The first gas channels 108 are separately arranged within the disk-shaped body 104 and each of the first gas channels 108 is radially outwardly extended from a center of the disk-shaped body 104 toward the periphery of the disk-shaped body 104. Each of the first gas channels 108 includes a gas inlet at the center of the disk-shaped body 104 and a gas outlet at the periphery of the disk-shaped body 104. The first gas channels 108 are used for distributing the first (reactant) gas. The first (reactant) gas is fed from the gas inlet and is sprayed from the gas outlet. Therefore, the first gas can be radially outwardly diffused to the MOCVD reactor.

Similarly, the second gas channels 110 are separately arranged within the disk-shaped body 104 and each of the second gas channels 110 is radially outwardly extended from a center of the disk-shaped body 104 toward the periphery of the disk-shaped body 104. Each of the second gas channels 110 includes a gas inlet at the center portion of the disk-shaped body 104 and a gas outlet at the periphery of the disk-shaped body 104. The second gas channels 110 are used for distributing the second (reactant) gas. The second (reactant) gas is fed from the gas inlet and is sprayed from the gas outlet. Therefore, the first gas can be radially outwardly diffused to the MOCVD reactor.

Similarly, the third gas channels 112 are separately arranged within the disk-shaped body 104 and each of the third gas channels 112 is radially outwardly extended from a center of the disk-shaped body 104 toward the periphery of the disk-shaped body 104. Each of the third gas channels 112 includes a gas inlet at the center portion of the disk-shaped body 104 and a gas outlet at the periphery of the disk-shaped body 104. The third gas channels 112 are used for distributing the third (reactant) gas.
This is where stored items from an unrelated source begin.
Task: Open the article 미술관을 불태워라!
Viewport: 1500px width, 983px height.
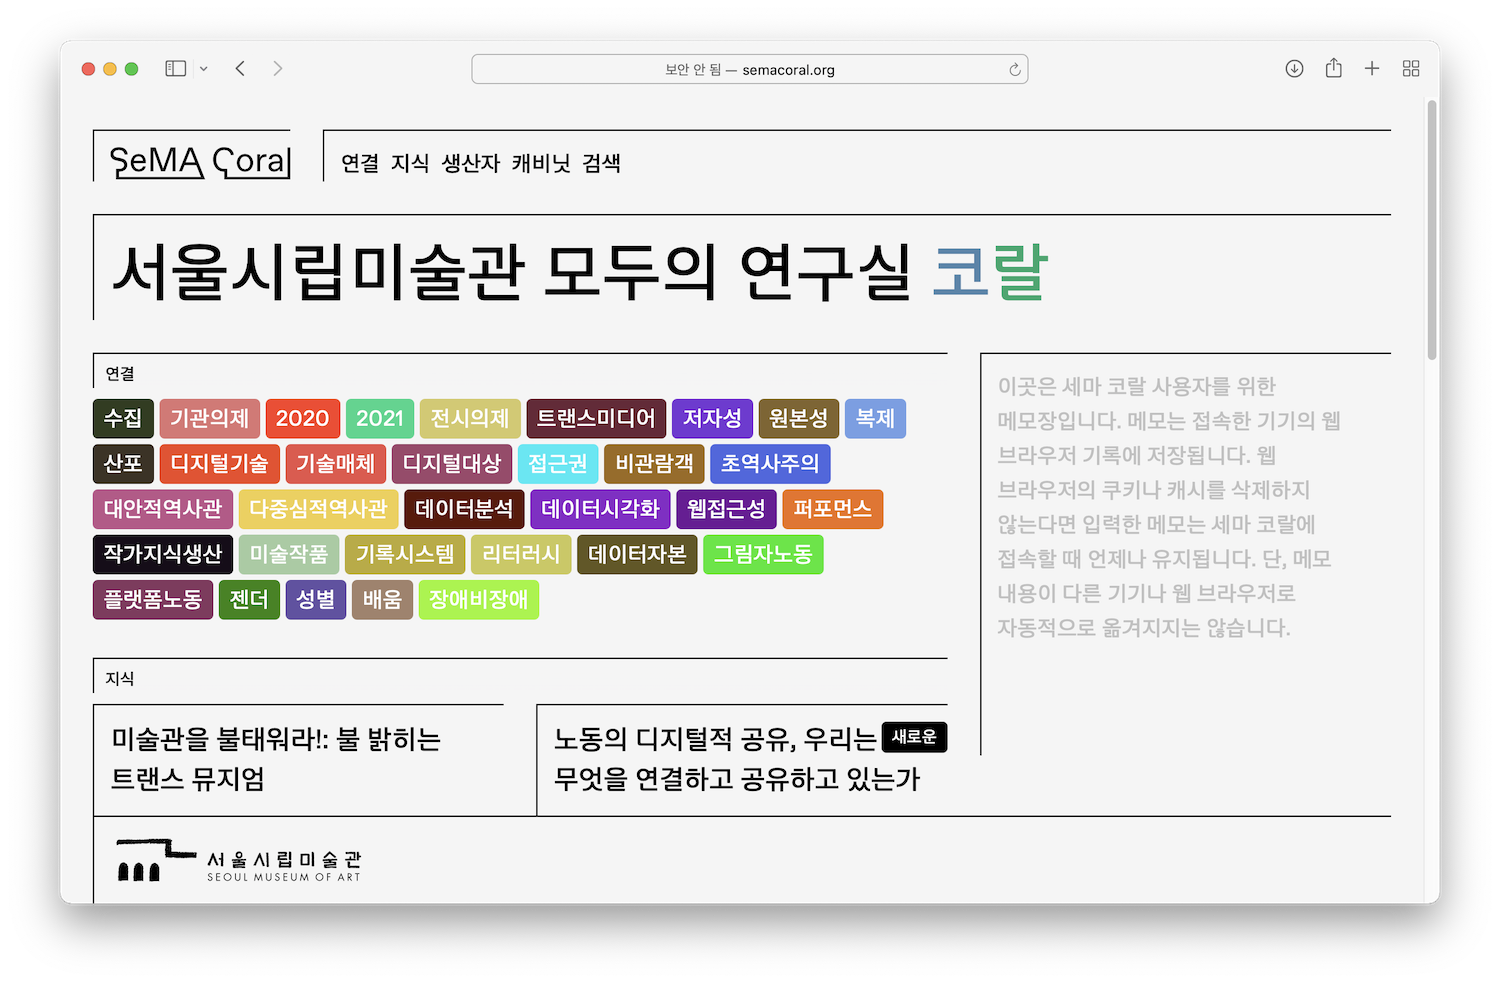Action: point(276,758)
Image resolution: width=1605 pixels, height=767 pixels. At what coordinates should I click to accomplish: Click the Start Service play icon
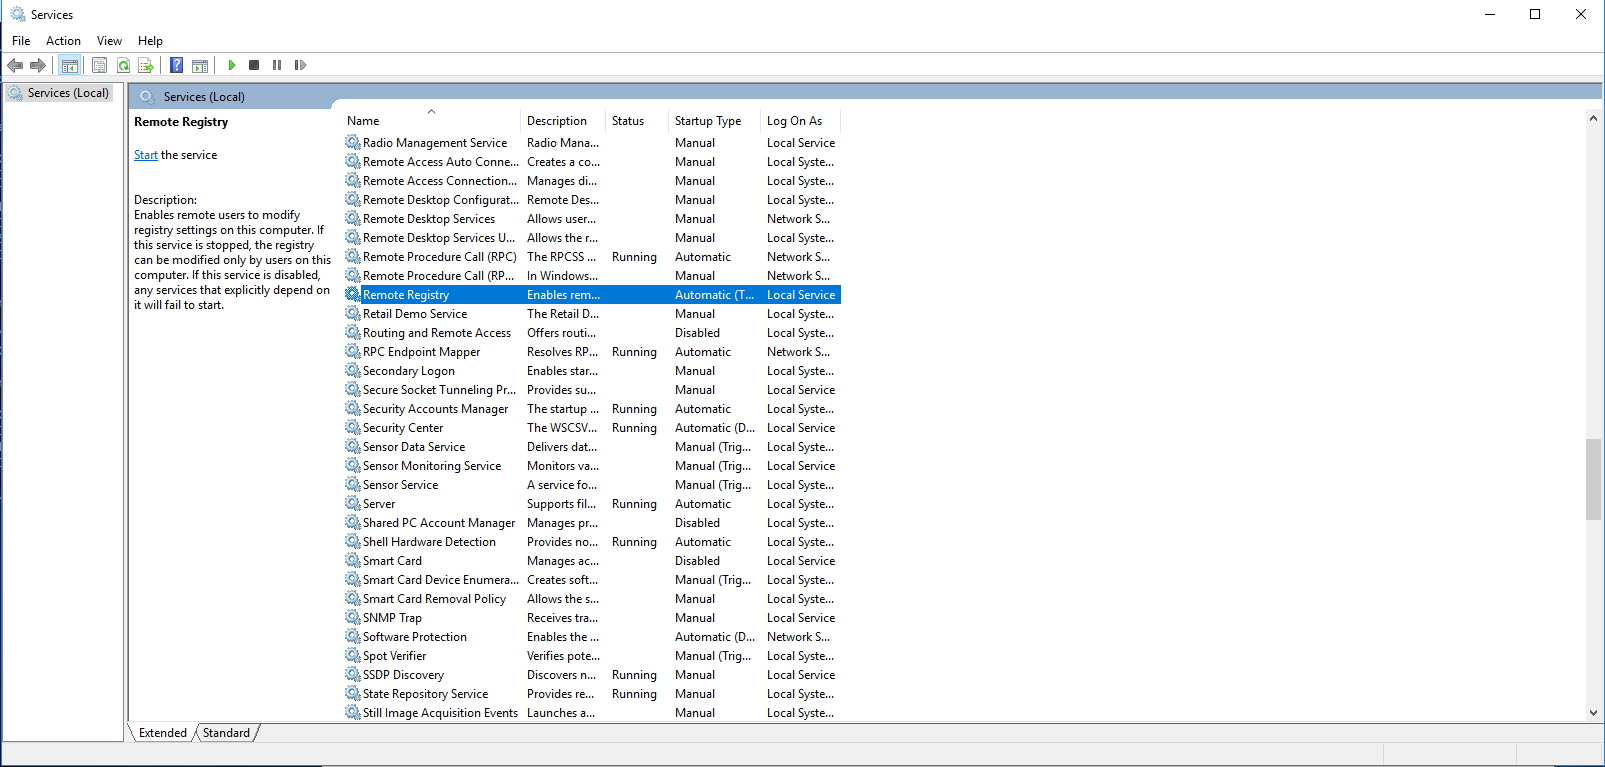point(232,65)
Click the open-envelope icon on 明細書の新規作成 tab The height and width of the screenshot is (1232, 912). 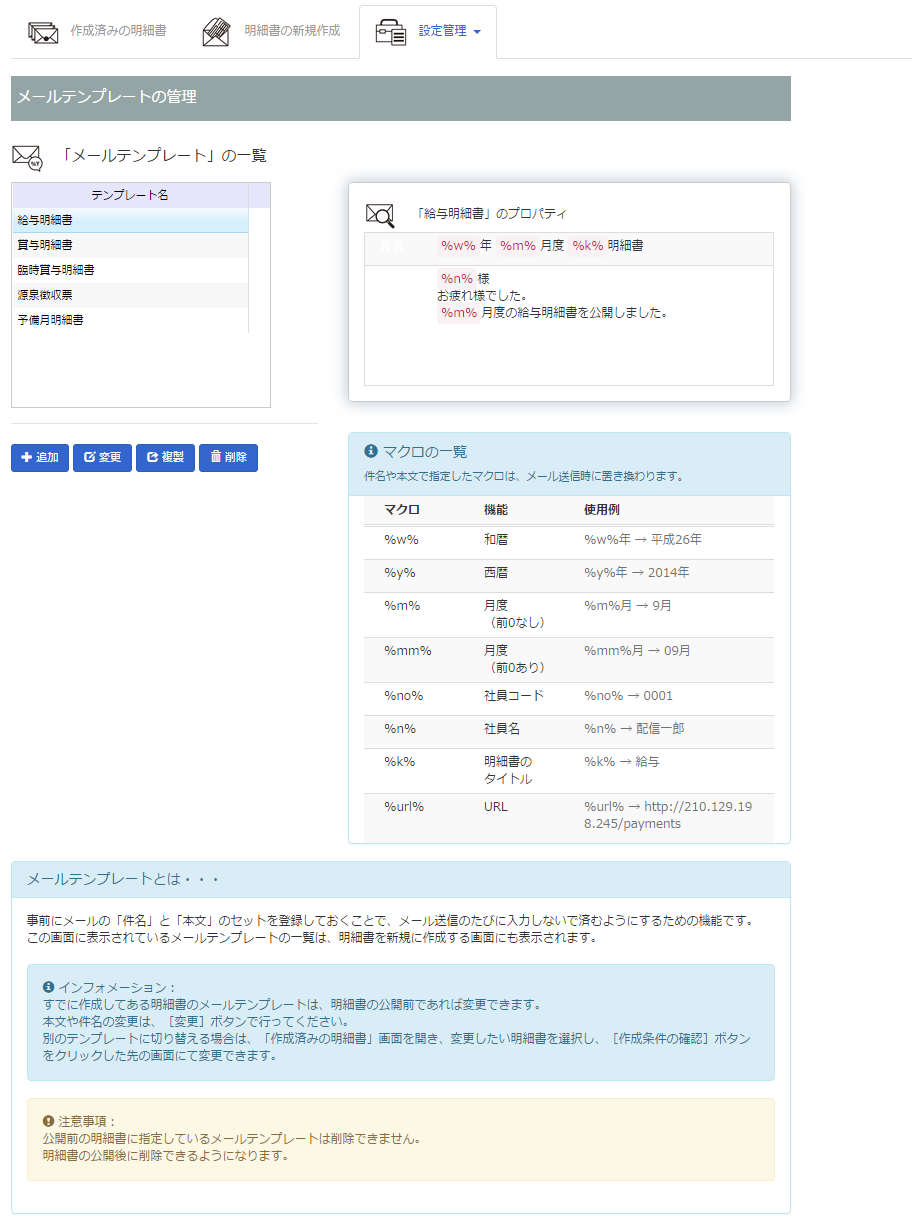coord(216,32)
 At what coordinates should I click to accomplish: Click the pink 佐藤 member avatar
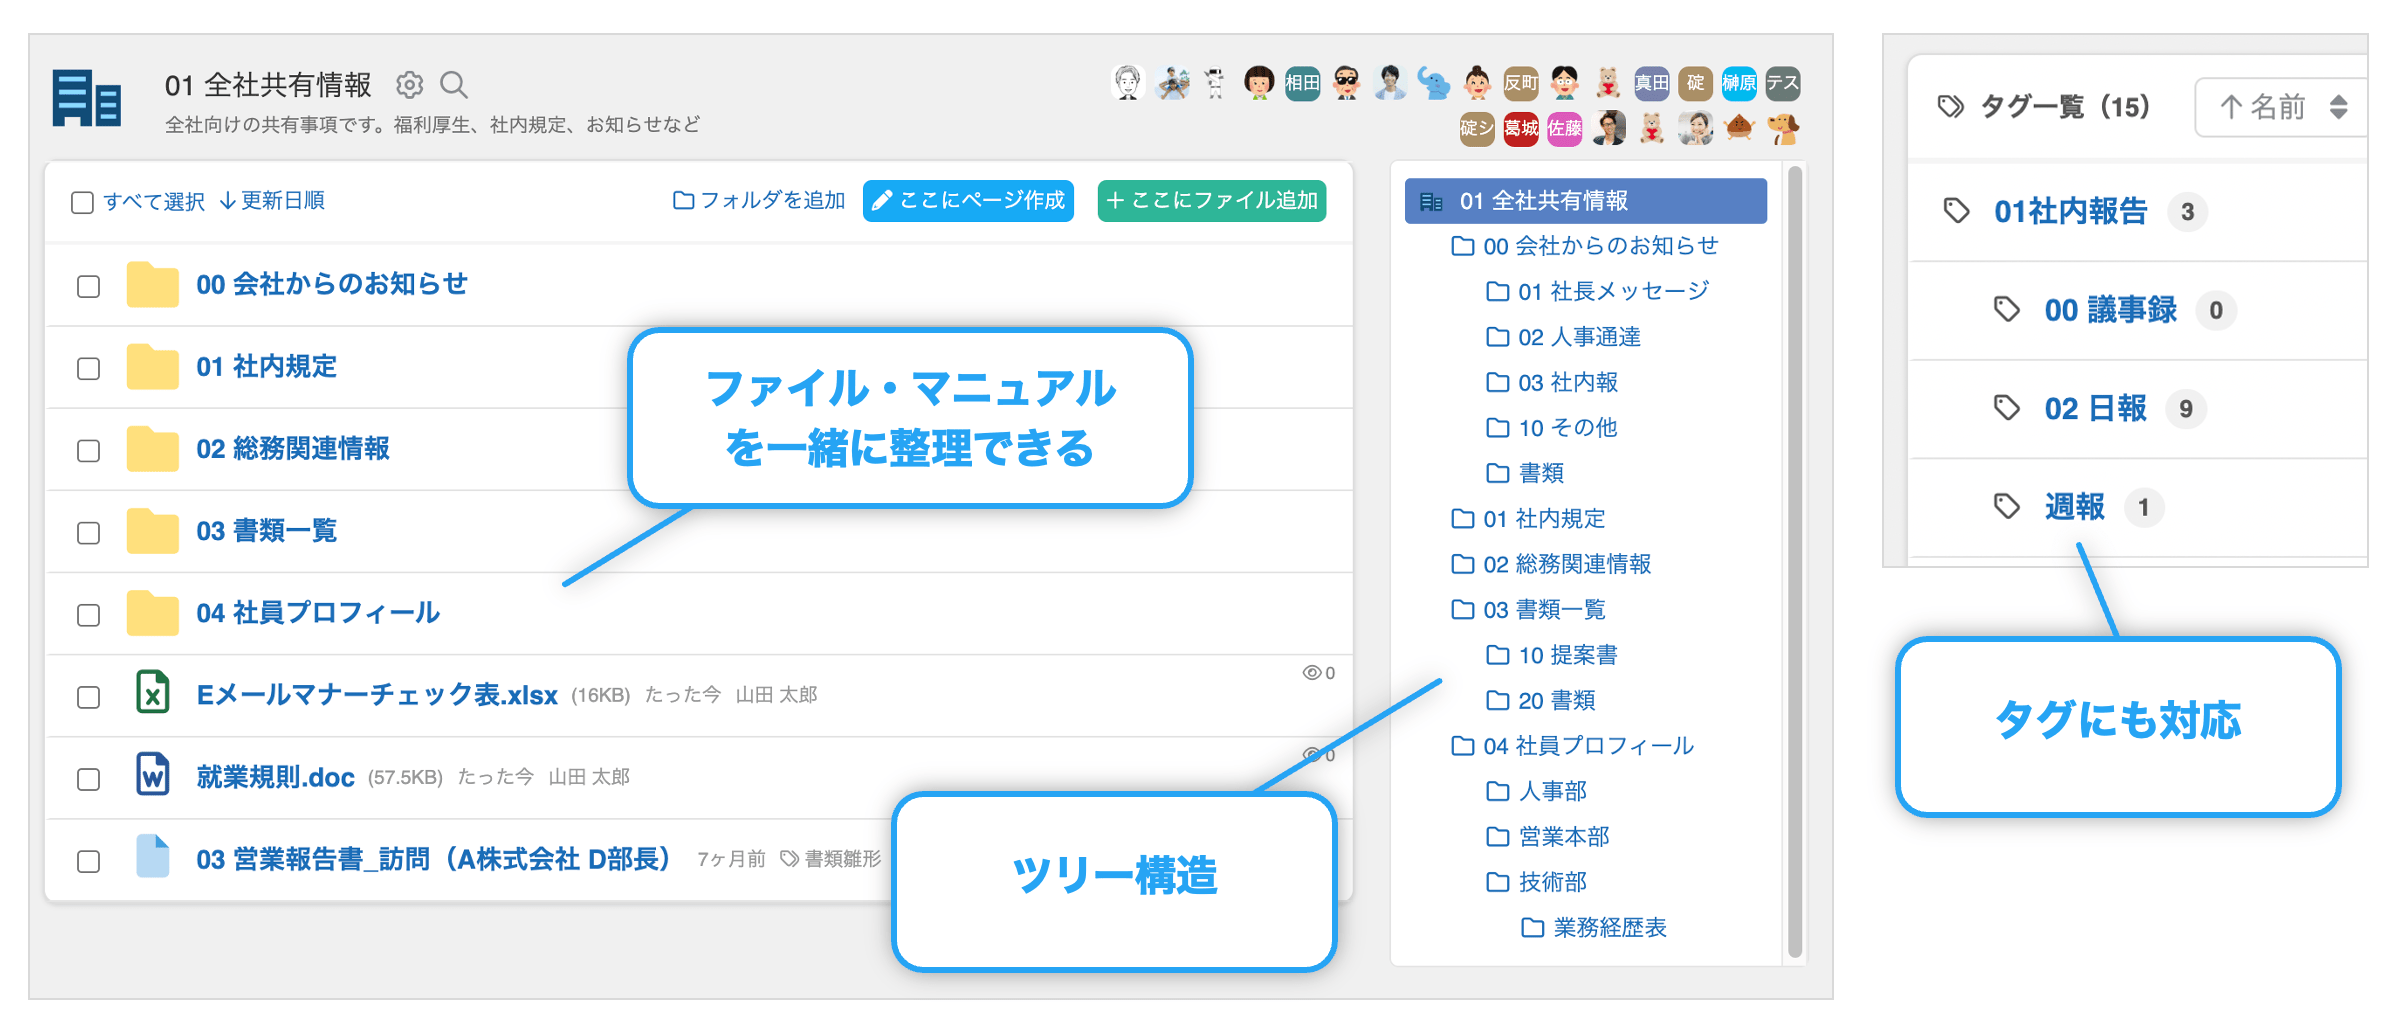(1564, 128)
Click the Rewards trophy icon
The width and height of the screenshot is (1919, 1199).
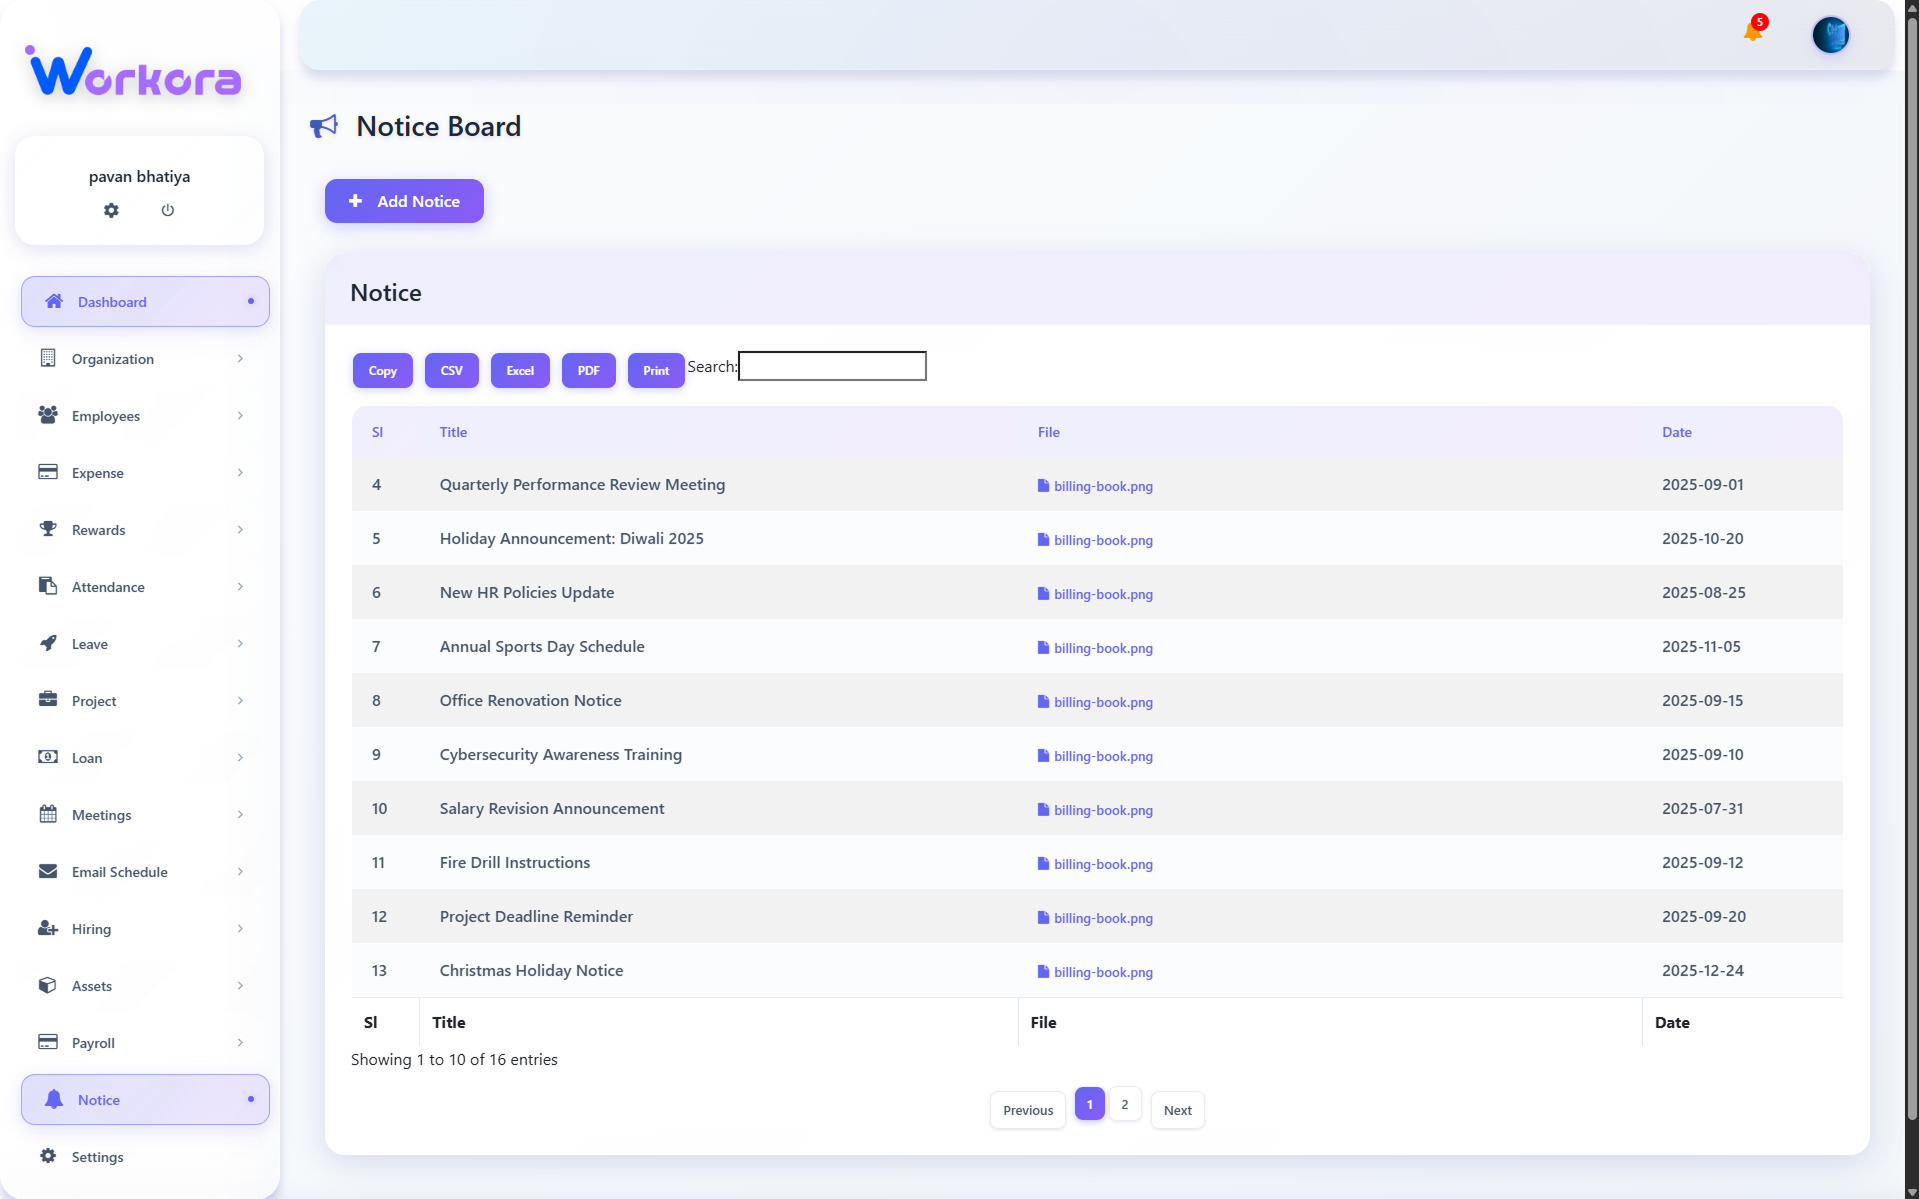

The third (reactant) gas is fed from the gas inlet and is sprayed from the gas outlet. Therefore, the third gas can be radially outwardly diffused to the MOCVD reactor.

In this embodiment, the first gas channels 108, the second gas channels 110, and the third gas channels 112 are radially distributed on the same plane within the disk-shaped body 104 in a symmetrical manner, so that the disk-shaped body 104 or the gas distributing layer 102 has a single-layered configuration. Wherein the first (reactant) gas comprises group III gases, for example, trimethylgallium (TMGa) or rimethylaluminum (TMAl), and the second (reactant) gas and the third (reactant) gas comprise group V gases, for example, ammonia gas (NH₃). Depending on the type of produced group III-V compound thin-film, the second gas and the third gas can be different group V gases. On the other hand, the second gas and the third gas can be a same group V gas. In addition, the flow rate of the second gas within the second gas channel can be different than the flow rate of the third gas within the third gas channel. Or, the flow rate of the second gas within the second gas channel is the same as the flow rate of the third gas within the third gas channel. One or more carrier gases, such as hydrogen gas or nitrogen gas, can be used for carrying the first (reactant) gas, the second (reactant) gas, and the third (reactant) gas within the first gas channel 108, the second gas channel 110, and the third gas channel 112.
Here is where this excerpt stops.